*** Dataset extract Section Begins ***
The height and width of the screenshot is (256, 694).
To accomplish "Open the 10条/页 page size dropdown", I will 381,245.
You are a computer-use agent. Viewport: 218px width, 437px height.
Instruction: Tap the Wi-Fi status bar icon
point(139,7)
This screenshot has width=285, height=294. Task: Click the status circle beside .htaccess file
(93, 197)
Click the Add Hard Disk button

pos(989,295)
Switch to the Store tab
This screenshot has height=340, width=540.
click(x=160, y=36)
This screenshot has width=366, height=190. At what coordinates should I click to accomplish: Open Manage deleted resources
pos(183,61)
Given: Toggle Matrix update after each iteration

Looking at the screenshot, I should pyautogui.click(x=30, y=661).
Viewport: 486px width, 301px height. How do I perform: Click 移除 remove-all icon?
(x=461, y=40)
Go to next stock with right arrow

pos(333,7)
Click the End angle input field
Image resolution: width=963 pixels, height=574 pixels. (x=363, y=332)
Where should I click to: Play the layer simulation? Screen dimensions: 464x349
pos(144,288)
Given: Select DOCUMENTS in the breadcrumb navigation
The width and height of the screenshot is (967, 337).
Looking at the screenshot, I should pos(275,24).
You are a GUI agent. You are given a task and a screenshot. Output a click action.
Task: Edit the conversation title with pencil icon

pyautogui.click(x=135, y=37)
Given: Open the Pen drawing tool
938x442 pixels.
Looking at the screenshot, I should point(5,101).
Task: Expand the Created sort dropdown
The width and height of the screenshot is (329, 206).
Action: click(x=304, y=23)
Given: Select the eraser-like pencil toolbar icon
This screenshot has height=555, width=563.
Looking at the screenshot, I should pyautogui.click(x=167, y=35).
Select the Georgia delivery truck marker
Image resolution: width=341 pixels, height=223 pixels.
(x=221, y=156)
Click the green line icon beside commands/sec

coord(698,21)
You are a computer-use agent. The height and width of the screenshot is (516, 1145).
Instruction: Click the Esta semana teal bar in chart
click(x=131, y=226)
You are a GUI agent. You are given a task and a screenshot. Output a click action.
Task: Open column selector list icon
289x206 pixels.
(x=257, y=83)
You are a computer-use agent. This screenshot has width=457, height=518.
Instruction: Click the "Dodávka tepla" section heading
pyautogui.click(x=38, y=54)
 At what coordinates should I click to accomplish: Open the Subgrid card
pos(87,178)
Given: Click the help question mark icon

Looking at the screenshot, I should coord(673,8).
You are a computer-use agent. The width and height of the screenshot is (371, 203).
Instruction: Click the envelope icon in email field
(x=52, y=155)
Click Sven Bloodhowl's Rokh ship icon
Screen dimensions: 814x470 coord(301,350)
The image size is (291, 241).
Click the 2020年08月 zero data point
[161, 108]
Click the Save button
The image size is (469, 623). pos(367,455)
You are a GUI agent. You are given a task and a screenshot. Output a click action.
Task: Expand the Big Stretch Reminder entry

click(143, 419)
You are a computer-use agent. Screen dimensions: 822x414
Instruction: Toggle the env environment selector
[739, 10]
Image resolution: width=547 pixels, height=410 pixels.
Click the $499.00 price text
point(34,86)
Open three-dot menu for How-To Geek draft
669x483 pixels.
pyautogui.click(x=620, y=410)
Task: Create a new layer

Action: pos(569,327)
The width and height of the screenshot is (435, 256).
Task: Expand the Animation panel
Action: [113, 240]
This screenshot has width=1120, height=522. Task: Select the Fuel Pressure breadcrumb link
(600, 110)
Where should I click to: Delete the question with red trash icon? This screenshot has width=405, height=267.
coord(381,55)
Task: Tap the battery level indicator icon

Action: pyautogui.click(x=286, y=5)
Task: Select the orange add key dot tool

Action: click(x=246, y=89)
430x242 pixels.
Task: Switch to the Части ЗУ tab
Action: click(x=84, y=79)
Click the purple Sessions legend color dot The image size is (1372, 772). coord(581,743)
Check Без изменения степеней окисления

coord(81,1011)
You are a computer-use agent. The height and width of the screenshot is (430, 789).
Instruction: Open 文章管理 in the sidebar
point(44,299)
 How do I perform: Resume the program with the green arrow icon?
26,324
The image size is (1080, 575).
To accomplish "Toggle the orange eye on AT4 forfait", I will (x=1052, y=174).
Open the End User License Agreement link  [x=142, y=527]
*** Dataset extract Section Ends ***
§ **Activity**: All entries shown above should be printed again exactly.

§ **Expected answer**:
The height and width of the screenshot is (256, 694).
To accomplish "Open the 10条/页 page size dropdown", I will 381,245.
You are a computer-use agent. Viewport: 218px width, 437px height.
Instruction: Tap the Wi-Fi status bar icon
point(139,7)
This screenshot has width=285, height=294. Task: Click the status circle beside .htaccess file
(93, 197)
Click the Add Hard Disk button

pos(989,295)
Switch to the Store tab
This screenshot has height=340, width=540.
click(x=160, y=36)
This screenshot has width=366, height=190. At what coordinates should I click to accomplish: Open Manage deleted resources
pos(183,61)
Given: Toggle Matrix update after each iteration

Looking at the screenshot, I should pyautogui.click(x=30, y=661).
Viewport: 486px width, 301px height. How do I perform: Click 移除 remove-all icon?
(x=461, y=40)
Go to next stock with right arrow

pos(333,7)
Click the End angle input field
Image resolution: width=963 pixels, height=574 pixels. (x=363, y=332)
Where should I click to: Play the layer simulation? Screen dimensions: 464x349
pos(144,288)
Given: Select DOCUMENTS in the breadcrumb navigation
The width and height of the screenshot is (967, 337).
Looking at the screenshot, I should pos(275,24).
You are a GUI agent. You are given a task and a screenshot. Output a click action.
Task: Edit the conversation title with pencil icon

pyautogui.click(x=135, y=37)
Given: Open the Pen drawing tool
938x442 pixels.
Looking at the screenshot, I should point(5,101).
Task: Expand the Created sort dropdown
The width and height of the screenshot is (329, 206).
Action: click(x=304, y=23)
Given: Select the eraser-like pencil toolbar icon
This screenshot has height=555, width=563.
Looking at the screenshot, I should pyautogui.click(x=167, y=35).
Select the Georgia delivery truck marker
Image resolution: width=341 pixels, height=223 pixels.
(x=221, y=156)
Click the green line icon beside commands/sec

coord(698,21)
You are a computer-use agent. The height and width of the screenshot is (516, 1145).
Instruction: Click the Esta semana teal bar in chart
click(x=131, y=226)
You are a GUI agent. You are given a task and a screenshot. Output a click action.
Task: Open column selector list icon
289x206 pixels.
(x=257, y=83)
You are a computer-use agent. This screenshot has width=457, height=518.
Instruction: Click the "Dodávka tepla" section heading
pyautogui.click(x=38, y=54)
 At what coordinates should I click to accomplish: Open the Subgrid card
pos(87,178)
Given: Click the help question mark icon

Looking at the screenshot, I should coord(673,8).
You are a computer-use agent. The width and height of the screenshot is (371, 203).
Instruction: Click the envelope icon in email field
(x=52, y=155)
Click Sven Bloodhowl's Rokh ship icon
Screen dimensions: 814x470 coord(301,350)
The image size is (291, 241).
Click the 2020年08月 zero data point
[161, 108]
Click the Save button
The image size is (469, 623). pos(367,455)
You are a GUI agent. You are given a task and a screenshot. Output a click action.
Task: Expand the Big Stretch Reminder entry

click(143, 419)
You are a computer-use agent. Screen dimensions: 822x414
Instruction: Toggle the env environment selector
[739, 10]
Image resolution: width=547 pixels, height=410 pixels.
Click the $499.00 price text
point(34,86)
Open three-dot menu for How-To Geek draft
669x483 pixels.
pyautogui.click(x=620, y=410)
Task: Create a new layer

Action: pos(569,327)
The width and height of the screenshot is (435, 256).
Task: Expand the Animation panel
Action: [113, 240]
This screenshot has width=1120, height=522. Task: Select the Fuel Pressure breadcrumb link
(600, 110)
Where should I click to: Delete the question with red trash icon? This screenshot has width=405, height=267.
coord(381,55)
Task: Tap the battery level indicator icon

Action: pyautogui.click(x=286, y=5)
Task: Select the orange add key dot tool

Action: click(x=246, y=89)
430x242 pixels.
Task: Switch to the Части ЗУ tab
Action: click(x=84, y=79)
Click the purple Sessions legend color dot The image size is (1372, 772). coord(581,743)
Check Без изменения степеней окисления

coord(81,1011)
You are a computer-use agent. The height and width of the screenshot is (430, 789).
Instruction: Open 文章管理 in the sidebar
point(44,299)
 How do I perform: Resume the program with the green arrow icon?
26,324
The image size is (1080, 575).
To accomplish "Toggle the orange eye on AT4 forfait", I will (x=1052, y=174).
Open the End User License Agreement link  [x=142, y=527]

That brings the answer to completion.